On the subject of Lawson's view of the evidence for climate change:
[Lawson] asserts that "global warming ... is not at the present time happening", basing his claim on evidence from Britain's Hadley centre, which he says shows temperatures have ceased to climb since the millennium. He brushes aside my attempt to point out that the Hadley does not agree with such a sweeping claim or that scientists say no set of data over such a short time can be meaningful.
When I read a quote from Nasa - "the year 2007 tied for second warmest in the period of instrumental data behind the record warmth of 2005" - he gets cross. "They cheat ... I tell you how they cheat."

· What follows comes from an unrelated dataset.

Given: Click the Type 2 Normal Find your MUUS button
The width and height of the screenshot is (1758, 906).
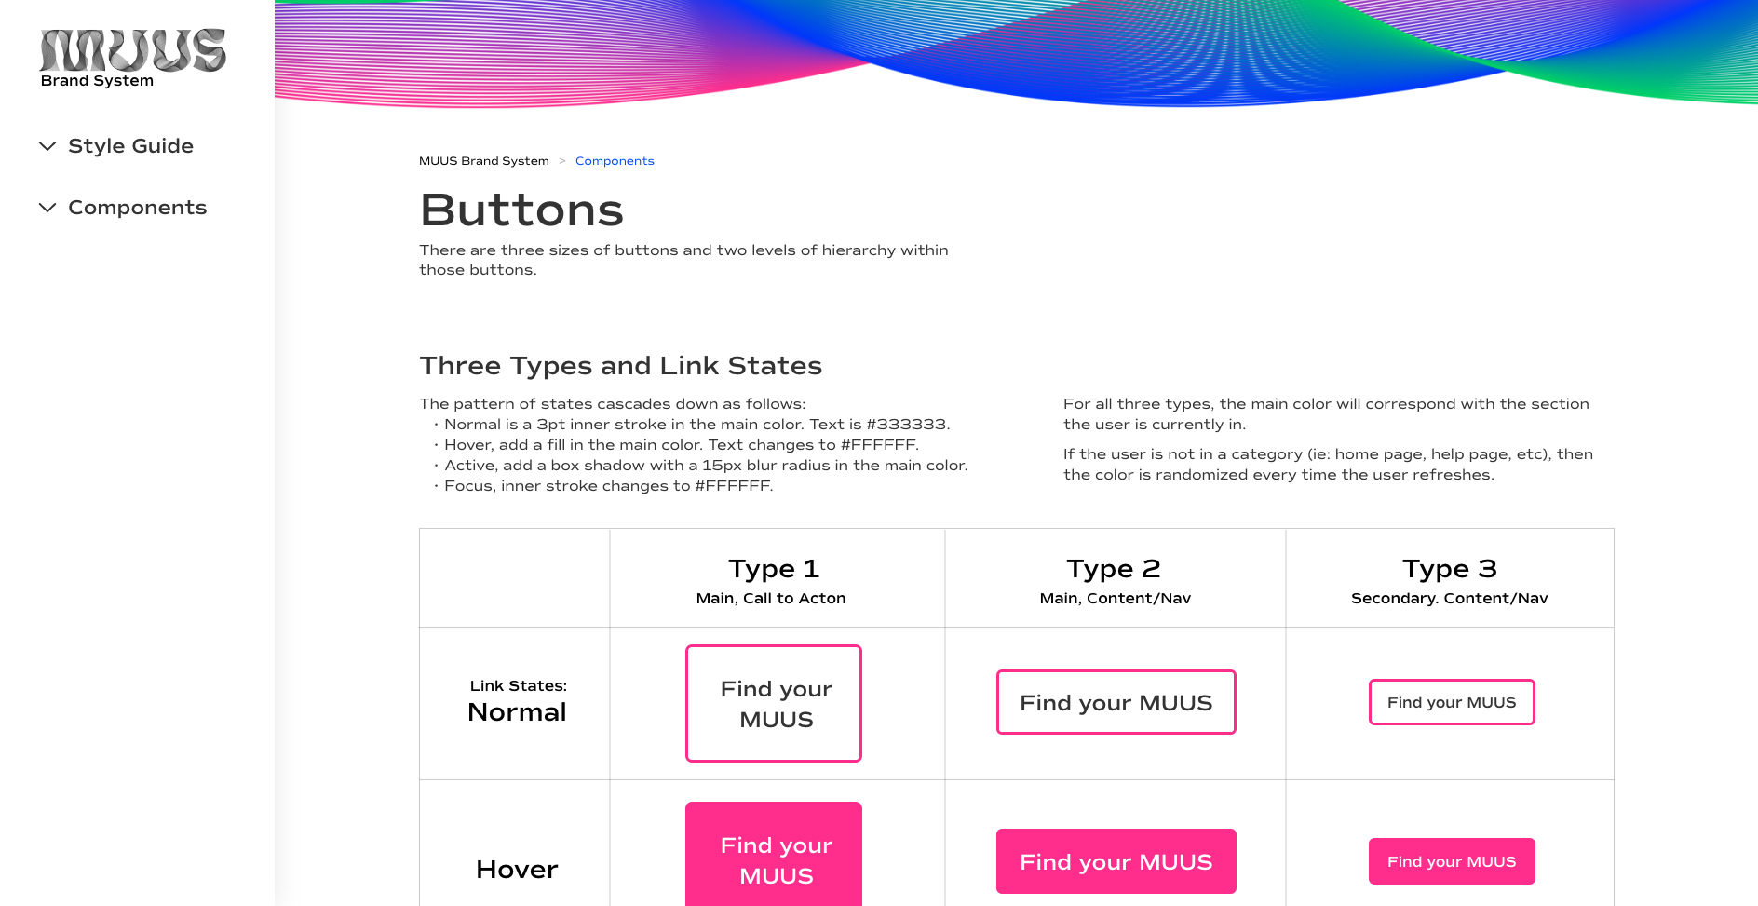Looking at the screenshot, I should [1116, 702].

These calumnies prompted a couple of decent responses in today's paper. Here's Peter Stott, firmly rebutting the temperature myth claim:
It won't wash for Nigel Lawson to impugn the integrity of scientists from Nasa, the Met Office Hadley Centre and other institutes who compile records of global temperature. Combining many observations over the past century and a half from different sources into a single time series of globally averaged temperature is a complex task. Temperatures measured in one way can systematically differ from temperatures measured in another, and the observed coverage of the Earth's surface has changed over time. As a result, different reconstruction techniques differ in their details and researchers continue to refine their estimates and work to quantify the uncertainties that remain. But one simple result stands out from the data. Readings taken from land stations, the decks of ships and records of sea surface temperatures all show a long-term warming trend.
So it seems that Lawson's legendary grasp of figures, so familiar from his days in the Exchequer, has not deserted him — remember, this is the guy whose ham-fisted monetarism caused the economy to go for a burton in the late 80s/early 90s.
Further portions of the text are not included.